#### Activity:
From the data below, return each line in which the string "computer" is found.

(Stored data entries)
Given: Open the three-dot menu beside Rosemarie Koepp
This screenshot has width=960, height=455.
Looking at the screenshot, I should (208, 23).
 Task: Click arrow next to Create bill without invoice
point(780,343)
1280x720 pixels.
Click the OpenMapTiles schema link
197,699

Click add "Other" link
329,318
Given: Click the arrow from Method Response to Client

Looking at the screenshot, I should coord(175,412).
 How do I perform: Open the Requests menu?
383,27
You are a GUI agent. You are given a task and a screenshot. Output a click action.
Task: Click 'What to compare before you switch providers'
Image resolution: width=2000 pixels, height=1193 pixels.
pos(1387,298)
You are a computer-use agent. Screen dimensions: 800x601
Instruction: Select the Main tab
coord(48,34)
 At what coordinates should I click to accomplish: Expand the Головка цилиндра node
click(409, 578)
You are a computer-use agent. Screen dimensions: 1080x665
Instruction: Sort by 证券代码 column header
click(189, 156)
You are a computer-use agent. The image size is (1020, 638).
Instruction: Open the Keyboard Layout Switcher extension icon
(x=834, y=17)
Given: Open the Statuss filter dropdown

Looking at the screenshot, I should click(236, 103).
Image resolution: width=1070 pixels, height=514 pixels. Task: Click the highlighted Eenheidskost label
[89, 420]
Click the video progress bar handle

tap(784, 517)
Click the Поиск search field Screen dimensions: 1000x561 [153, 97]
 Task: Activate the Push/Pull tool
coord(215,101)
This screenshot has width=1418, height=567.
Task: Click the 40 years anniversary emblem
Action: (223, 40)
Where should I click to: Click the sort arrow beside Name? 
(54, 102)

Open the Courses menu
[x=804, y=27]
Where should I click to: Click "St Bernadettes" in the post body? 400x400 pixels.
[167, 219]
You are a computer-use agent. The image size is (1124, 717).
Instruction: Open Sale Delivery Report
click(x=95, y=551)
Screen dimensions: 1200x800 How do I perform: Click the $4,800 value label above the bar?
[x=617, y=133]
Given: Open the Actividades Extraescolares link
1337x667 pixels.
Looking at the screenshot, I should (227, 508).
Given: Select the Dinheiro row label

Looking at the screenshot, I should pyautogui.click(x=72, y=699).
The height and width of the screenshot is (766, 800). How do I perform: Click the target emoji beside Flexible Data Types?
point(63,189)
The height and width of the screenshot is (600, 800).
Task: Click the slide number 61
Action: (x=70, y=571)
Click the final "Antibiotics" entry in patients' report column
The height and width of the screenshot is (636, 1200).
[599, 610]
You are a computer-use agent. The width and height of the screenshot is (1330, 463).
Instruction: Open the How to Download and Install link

#### Written answer:
You are a computer-use agent. Screen dimensions: 800x601
You are a computer-use agent. Screen dimensions: 1080x665
You are a computer-use agent. The image size is (1020, 638).
You are a computer-use agent. The image size is (1124, 717).
You are a computer-use agent. The width and height of the screenshot is (1330, 463).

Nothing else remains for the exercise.